WHAT TO WORK ON →
**1)** Check each statement against the Sandra Echeverría biography. Does it agree with the biography? Answer yes or no for each, and quote the words that decide it.
(a) Echeverría starred in Telemundo's Marina opposite Mauricio Ochmann.
(b) El Diez premiered in 2008.
(c) Danna Garcia replaced Echeverría in La Traicion.
**2)** Can you reproduce the rows below word for word, covering everything from the line that contains "Click the column" down to the line that contains "Action: pyautogui.click(x=635, y=333)", with both of those lines included?

**** DOCUMENT PASSAGE ****

Sandra Echeverría Gamboa (born December 11, 1984) is a Mexican actress and singer.

Life and career

In 2002, Echeverría starred in TV Azteca's Súbete A Mi Moto, alongside Bárbara Mori and Michel Brown. In 2004, she led the second season of TV Azteca's Soñarás. In 2006, she starred in Telemundo's Marina, opposite Mauricio Ochmann. Her co-protagonist was eventually replaced by Manolo Cardona.

In 2008, she played the girlfriend of High School Musical Star Corbin Bleu in Free Style. She also starred in El Diez with Alfonso Herrera. The movie, whose story revolves around football, premiered in 2010, to coincide with the World Cup in South Africa. She reunited with Mauricio Ochmann in El Clon, a joint venture of Rede Globo and Telemundo.

In 2010, she had the lead in a science fiction movie in Mexico, called 2033. In 2011, she starred in Televisa's La fuerza del destino with David Zepeda, although she is still under Telemundo. In 2011 she starred in El cartel de los sapos as ELiana, together with Manolo Cardona, Pedro Armendáriz Jr. and Saúl Lisazo.

In 2012, she starred in Relaciones Peligrosas under Telemundo Studios, with Gabriel Coronel. In 2012 she starred in Matt Piedmont's comedy Casa de Mi Padre as Miguel Ernesto's wife (in the flashback). The telenovela La Traicion (2008) was originally announced with Mario Cimarro, Sandra Echeverría and Gabriel Porras as stars. Danna Garcia replaced Echeverría and Salvador del Solar replaced Porras, who took the male lead in Madre Luna. In 2012, Echeverría starred in an Oliver Stone Movie, Savages as Magda, Elena's daughter which was played by Salma Hayek.

**** MATERIAL FOR THIS EXERCISE ****

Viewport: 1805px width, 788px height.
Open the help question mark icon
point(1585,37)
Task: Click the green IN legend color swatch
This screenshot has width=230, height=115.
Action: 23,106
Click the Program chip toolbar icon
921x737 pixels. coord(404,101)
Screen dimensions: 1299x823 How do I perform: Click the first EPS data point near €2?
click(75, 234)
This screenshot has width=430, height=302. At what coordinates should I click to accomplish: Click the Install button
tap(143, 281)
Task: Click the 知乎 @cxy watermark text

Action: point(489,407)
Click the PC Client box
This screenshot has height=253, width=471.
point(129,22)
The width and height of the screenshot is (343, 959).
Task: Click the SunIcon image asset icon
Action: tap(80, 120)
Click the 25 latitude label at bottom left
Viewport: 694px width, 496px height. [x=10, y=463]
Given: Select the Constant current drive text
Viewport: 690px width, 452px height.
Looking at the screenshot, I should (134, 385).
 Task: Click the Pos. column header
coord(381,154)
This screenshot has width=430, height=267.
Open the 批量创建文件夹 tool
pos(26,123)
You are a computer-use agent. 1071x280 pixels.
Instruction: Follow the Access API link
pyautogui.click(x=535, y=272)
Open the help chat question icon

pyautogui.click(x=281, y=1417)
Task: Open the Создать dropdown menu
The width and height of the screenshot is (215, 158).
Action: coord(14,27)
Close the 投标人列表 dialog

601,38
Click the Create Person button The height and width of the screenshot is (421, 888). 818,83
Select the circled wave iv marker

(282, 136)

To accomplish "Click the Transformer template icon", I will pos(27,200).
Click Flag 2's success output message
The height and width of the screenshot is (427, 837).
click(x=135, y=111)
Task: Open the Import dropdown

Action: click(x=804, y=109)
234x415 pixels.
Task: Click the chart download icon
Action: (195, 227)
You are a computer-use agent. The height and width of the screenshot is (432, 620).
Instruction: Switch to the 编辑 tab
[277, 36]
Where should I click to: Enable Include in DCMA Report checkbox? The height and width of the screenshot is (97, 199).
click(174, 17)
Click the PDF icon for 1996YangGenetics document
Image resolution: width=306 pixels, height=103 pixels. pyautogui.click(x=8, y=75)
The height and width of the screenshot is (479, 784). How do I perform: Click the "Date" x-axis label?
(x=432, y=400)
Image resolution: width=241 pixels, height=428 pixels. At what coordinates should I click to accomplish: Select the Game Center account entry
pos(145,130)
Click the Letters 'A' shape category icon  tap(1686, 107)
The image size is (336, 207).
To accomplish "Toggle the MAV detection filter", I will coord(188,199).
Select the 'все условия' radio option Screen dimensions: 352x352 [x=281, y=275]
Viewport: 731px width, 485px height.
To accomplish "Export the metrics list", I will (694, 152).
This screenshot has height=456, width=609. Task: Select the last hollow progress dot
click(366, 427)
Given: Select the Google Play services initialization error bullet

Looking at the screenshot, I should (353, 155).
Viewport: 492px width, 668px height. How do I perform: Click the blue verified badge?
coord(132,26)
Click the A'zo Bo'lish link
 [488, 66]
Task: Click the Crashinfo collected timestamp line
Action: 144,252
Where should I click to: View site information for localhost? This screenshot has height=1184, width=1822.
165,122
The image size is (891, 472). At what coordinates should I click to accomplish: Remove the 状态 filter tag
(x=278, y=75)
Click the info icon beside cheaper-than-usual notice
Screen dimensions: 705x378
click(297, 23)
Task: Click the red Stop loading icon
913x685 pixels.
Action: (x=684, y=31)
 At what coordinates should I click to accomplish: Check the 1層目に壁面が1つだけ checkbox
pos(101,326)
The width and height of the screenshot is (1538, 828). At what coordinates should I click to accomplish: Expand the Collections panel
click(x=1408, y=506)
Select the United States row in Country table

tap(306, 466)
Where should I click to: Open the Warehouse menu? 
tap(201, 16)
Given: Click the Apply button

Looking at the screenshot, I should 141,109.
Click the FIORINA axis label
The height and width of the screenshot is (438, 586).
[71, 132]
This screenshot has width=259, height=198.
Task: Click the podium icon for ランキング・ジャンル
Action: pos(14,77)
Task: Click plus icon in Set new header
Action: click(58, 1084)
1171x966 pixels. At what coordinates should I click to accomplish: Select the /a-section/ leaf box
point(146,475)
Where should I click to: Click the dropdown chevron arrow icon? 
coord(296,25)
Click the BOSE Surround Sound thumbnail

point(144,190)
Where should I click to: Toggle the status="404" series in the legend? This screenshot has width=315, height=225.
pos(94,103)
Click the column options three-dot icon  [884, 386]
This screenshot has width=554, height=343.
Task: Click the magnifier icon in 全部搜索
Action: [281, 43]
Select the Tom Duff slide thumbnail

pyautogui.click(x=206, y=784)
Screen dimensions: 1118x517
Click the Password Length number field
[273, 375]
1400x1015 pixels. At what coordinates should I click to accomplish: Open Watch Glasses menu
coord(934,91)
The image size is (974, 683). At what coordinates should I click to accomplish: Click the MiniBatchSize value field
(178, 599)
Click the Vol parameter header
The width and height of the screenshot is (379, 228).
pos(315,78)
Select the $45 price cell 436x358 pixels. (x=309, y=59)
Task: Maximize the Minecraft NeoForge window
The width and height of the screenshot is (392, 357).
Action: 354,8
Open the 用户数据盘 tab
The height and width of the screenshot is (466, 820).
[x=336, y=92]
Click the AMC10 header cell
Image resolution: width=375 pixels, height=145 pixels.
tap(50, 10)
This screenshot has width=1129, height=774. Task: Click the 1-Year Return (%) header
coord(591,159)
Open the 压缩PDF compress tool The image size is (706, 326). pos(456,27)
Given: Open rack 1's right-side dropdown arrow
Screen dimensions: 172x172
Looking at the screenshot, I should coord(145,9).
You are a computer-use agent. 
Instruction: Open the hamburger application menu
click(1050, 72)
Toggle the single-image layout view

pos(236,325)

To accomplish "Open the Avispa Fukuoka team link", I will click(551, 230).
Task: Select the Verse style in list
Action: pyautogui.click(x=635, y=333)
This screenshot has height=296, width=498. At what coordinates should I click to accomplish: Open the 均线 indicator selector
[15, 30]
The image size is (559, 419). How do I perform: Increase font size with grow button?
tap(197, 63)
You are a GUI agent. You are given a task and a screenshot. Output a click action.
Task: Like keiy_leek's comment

****

FINAL RESULTS →
**1)**
(a) Yes: "In 2006, she starred in Telemundo's Marina, opposite Mauricio Ochmann."
(b) No: "premiered in 2010, to coincide with the World Cup in South Africa."
(c) Yes: "Danna Garcia replaced Echeverría"

**2)**
Click the column options three-dot icon  [884, 386]
This screenshot has width=554, height=343.
Task: Click the magnifier icon in 全部搜索
Action: [281, 43]
Select the Tom Duff slide thumbnail

pyautogui.click(x=206, y=784)
Screen dimensions: 1118x517
Click the Password Length number field
[273, 375]
1400x1015 pixels. At what coordinates should I click to accomplish: Open Watch Glasses menu
coord(934,91)
The image size is (974, 683). At what coordinates should I click to accomplish: Click the MiniBatchSize value field
(178, 599)
Click the Vol parameter header
The width and height of the screenshot is (379, 228).
pos(315,78)
Select the $45 price cell 436x358 pixels. (x=309, y=59)
Task: Maximize the Minecraft NeoForge window
The width and height of the screenshot is (392, 357).
Action: 354,8
Open the 用户数据盘 tab
The height and width of the screenshot is (466, 820).
[x=336, y=92]
Click the AMC10 header cell
Image resolution: width=375 pixels, height=145 pixels.
tap(50, 10)
This screenshot has width=1129, height=774. Task: Click the 1-Year Return (%) header
coord(591,159)
Open the 压缩PDF compress tool The image size is (706, 326). pos(456,27)
Given: Open rack 1's right-side dropdown arrow
Screen dimensions: 172x172
Looking at the screenshot, I should coord(145,9).
You are a computer-use agent. 
Instruction: Open the hamburger application menu
click(1050, 72)
Toggle the single-image layout view

pos(236,325)

To accomplish "Open the Avispa Fukuoka team link", I will click(551, 230).
Task: Select the Verse style in list
Action: pyautogui.click(x=635, y=333)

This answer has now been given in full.